▶ **Activity**
In the material below, how many lines include the string "agent"? Answer with the number and nothing else.

▶ **Available data**

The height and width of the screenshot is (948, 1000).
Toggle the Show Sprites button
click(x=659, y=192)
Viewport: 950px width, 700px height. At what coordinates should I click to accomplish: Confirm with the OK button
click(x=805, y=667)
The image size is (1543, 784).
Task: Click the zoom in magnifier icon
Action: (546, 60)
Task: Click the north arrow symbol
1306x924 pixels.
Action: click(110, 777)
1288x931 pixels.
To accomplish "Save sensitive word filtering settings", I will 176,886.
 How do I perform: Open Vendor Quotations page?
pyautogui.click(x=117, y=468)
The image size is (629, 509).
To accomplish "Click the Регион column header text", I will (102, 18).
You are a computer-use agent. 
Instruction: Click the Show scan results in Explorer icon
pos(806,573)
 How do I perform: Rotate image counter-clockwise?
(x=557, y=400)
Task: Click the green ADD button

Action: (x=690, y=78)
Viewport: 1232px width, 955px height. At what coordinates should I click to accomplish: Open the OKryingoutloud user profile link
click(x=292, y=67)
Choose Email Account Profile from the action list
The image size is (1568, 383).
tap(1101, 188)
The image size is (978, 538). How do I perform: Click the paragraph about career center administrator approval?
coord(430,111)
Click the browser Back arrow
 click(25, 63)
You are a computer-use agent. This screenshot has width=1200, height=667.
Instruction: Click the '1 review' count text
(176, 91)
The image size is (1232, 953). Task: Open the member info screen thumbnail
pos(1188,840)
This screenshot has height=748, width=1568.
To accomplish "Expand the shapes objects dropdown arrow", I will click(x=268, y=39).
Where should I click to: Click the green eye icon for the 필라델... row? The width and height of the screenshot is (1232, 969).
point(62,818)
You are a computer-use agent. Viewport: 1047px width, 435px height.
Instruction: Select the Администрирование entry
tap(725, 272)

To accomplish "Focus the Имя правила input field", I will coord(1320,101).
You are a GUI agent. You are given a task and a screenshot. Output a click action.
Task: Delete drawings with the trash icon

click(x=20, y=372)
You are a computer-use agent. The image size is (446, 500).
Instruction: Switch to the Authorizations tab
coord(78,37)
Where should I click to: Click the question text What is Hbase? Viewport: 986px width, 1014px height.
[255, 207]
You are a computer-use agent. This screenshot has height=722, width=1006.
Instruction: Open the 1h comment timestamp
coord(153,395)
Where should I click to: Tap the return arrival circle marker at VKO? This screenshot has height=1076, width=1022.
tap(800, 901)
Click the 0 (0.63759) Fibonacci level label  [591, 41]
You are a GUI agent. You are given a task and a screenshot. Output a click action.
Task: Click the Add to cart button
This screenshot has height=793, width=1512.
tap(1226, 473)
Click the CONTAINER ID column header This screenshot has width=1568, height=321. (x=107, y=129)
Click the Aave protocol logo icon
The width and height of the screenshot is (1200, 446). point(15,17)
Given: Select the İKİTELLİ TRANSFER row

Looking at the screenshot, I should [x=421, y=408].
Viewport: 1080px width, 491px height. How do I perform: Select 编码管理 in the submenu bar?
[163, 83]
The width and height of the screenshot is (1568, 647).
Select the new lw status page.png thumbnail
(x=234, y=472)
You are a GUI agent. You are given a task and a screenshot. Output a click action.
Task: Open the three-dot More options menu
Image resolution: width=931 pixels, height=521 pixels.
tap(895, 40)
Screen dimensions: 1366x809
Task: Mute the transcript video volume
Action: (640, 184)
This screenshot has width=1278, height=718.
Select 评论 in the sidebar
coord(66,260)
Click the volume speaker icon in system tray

▶ **Answer space**
8